■ What this task involves: Word for word, copy each record that comes after this.
▼
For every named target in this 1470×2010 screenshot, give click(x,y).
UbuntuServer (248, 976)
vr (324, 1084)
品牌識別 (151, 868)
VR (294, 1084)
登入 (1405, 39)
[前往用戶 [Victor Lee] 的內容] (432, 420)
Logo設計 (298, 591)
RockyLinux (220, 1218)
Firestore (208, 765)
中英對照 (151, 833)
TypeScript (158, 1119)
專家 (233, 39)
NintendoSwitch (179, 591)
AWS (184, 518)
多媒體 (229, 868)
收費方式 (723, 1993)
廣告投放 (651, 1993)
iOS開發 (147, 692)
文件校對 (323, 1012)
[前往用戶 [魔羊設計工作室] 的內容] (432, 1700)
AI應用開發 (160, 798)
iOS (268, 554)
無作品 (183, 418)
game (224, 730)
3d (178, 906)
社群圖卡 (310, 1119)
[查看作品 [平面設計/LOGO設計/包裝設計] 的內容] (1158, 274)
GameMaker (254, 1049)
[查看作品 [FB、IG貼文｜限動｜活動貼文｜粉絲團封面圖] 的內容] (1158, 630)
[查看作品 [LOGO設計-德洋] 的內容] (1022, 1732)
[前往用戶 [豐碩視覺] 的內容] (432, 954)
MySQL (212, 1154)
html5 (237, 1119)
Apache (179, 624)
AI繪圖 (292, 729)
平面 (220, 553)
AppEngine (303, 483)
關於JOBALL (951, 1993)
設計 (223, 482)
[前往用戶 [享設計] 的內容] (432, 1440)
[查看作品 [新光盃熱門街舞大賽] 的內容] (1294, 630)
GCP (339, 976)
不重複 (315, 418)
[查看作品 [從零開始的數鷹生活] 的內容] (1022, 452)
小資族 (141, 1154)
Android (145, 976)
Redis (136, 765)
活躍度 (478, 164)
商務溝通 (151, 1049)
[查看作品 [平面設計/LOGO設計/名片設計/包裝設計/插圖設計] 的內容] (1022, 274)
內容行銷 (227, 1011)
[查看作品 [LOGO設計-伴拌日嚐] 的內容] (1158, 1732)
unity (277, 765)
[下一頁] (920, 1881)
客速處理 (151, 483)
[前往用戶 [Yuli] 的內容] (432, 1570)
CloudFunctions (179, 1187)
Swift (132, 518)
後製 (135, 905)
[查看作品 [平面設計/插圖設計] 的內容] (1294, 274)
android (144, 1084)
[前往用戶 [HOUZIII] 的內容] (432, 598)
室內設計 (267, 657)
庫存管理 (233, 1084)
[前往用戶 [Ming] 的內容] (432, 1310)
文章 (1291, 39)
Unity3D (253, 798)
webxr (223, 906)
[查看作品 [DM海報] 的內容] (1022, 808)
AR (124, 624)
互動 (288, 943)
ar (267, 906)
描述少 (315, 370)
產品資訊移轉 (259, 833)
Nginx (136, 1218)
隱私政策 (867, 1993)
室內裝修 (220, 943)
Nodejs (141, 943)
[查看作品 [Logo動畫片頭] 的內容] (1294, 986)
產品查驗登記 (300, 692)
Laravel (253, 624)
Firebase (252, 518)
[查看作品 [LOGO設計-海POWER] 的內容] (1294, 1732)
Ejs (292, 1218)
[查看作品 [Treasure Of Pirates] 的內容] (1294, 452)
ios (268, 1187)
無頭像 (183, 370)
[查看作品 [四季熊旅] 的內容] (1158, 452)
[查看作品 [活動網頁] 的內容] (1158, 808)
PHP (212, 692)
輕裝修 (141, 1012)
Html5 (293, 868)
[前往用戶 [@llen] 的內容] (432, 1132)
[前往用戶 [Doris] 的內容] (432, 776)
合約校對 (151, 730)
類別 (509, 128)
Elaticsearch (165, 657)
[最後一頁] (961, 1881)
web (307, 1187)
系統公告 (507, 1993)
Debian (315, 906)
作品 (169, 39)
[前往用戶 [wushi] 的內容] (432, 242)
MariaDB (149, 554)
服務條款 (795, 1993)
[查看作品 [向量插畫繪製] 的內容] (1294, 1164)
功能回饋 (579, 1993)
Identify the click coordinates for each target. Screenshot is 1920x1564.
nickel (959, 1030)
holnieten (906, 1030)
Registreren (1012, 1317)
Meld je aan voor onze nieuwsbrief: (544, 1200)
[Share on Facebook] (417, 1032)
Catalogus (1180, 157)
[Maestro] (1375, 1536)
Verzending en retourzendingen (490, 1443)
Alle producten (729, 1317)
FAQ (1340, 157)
▲
■ Answer section:
For every named target in this 1470×2010 screenshot, give click(x,y).
UbuntuServer (248, 976)
vr (324, 1084)
品牌識別 (151, 868)
VR (294, 1084)
登入 (1405, 39)
[前往用戶 [Victor Lee] 的內容] (432, 420)
Logo設計 (298, 591)
RockyLinux (220, 1218)
Firestore (208, 765)
中英對照 (151, 833)
TypeScript (158, 1119)
專家 (233, 39)
NintendoSwitch (179, 591)
AWS (184, 518)
多媒體 (229, 868)
收費方式 (723, 1993)
廣告投放 (651, 1993)
iOS開發 (147, 692)
文件校對 (323, 1012)
[前往用戶 [魔羊設計工作室] 的內容] (432, 1700)
AI應用開發 (160, 798)
iOS (268, 554)
無作品 (183, 418)
game (224, 730)
3d (178, 906)
社群圖卡 (310, 1119)
[查看作品 [平面設計/LOGO設計/包裝設計] 的內容] (1158, 274)
GameMaker (254, 1049)
[查看作品 [FB、IG貼文｜限動｜活動貼文｜粉絲團封面圖] 的內容] (1158, 630)
[查看作品 [LOGO設計-德洋] 的內容] (1022, 1732)
[前往用戶 [豐碩視覺] 的內容] (432, 954)
MySQL (212, 1154)
html5 (237, 1119)
Apache (179, 624)
AI繪圖 (292, 729)
平面 (220, 553)
AppEngine (303, 483)
關於JOBALL (951, 1993)
設計 (223, 482)
[前往用戶 [享設計] 的內容] (432, 1440)
[查看作品 [新光盃熱門街舞大賽] 的內容] (1294, 630)
GCP (339, 976)
不重複 (315, 418)
[查看作品 [從零開始的數鷹生活] 的內容] (1022, 452)
小資族 (141, 1154)
Android (145, 976)
Redis (136, 765)
活躍度 (478, 164)
商務溝通 (151, 1049)
[查看作品 [平面設計/LOGO設計/名片設計/包裝設計/插圖設計] 的內容] (1022, 274)
內容行銷 (227, 1011)
[查看作品 [LOGO設計-伴拌日嚐] 的內容] (1158, 1732)
unity (277, 765)
[下一頁] (920, 1881)
客速處理 (151, 483)
[前往用戶 [Yuli] 的內容] (432, 1570)
CloudFunctions (179, 1187)
Swift (132, 518)
後製 (135, 905)
[查看作品 [平面設計/插圖設計] 的內容] (1294, 274)
android (144, 1084)
[前往用戶 [HOUZIII] 的內容] (432, 598)
室內設計 (267, 657)
庫存管理 (233, 1084)
[前往用戶 [Ming] 的內容] (432, 1310)
文章 (1291, 39)
Unity3D (253, 798)
webxr (223, 906)
[查看作品 [DM海報] 的內容] (1022, 808)
AR (124, 624)
互動 (288, 943)
ar (267, 906)
描述少 (315, 370)
產品資訊移轉 (259, 833)
Nginx (136, 1218)
隱私政策 (867, 1993)
室內裝修 (220, 943)
Nodejs (141, 943)
[查看作品 [Logo動畫片頭] 的內容] (1294, 986)
產品查驗登記 (300, 692)
Laravel (253, 624)
Firebase (252, 518)
[查看作品 [LOGO設計-海POWER] 的內容] (1294, 1732)
Ejs (292, 1218)
[查看作品 [Treasure Of Pirates] 的內容] (1294, 452)
ios (268, 1187)
無頭像 (183, 370)
[查看作品 [四季熊旅] 的內容] (1158, 452)
[查看作品 [活動網頁] 的內容] (1158, 808)
PHP (212, 692)
輕裝修 (141, 1012)
Html5 (293, 868)
[前往用戶 [@llen] 的內容] (432, 1132)
[前往用戶 [Doris] 的內容] (432, 776)
合約校對 (151, 730)
類別 (509, 128)
Elaticsearch (165, 657)
[最後一頁] (961, 1881)
web (307, 1187)
系統公告 (507, 1993)
Debian (315, 906)
作品 (169, 39)
[前往用戶 [wushi] 的內容] (432, 242)
MariaDB (149, 554)
服務條款 (795, 1993)
[查看作品 [向量插畫繪製] 的內容] (1294, 1164)
功能回饋 (579, 1993)
Identify the click coordinates for each target. Screenshot is 1920x1564.
nickel (959, 1030)
holnieten (906, 1030)
Registreren (1012, 1317)
Meld je aan voor onze nieuwsbrief: (544, 1200)
[Share on Facebook] (417, 1032)
Catalogus (1180, 157)
[Maestro] (1375, 1536)
Verzending en retourzendingen (490, 1443)
Alle producten (729, 1317)
FAQ (1340, 157)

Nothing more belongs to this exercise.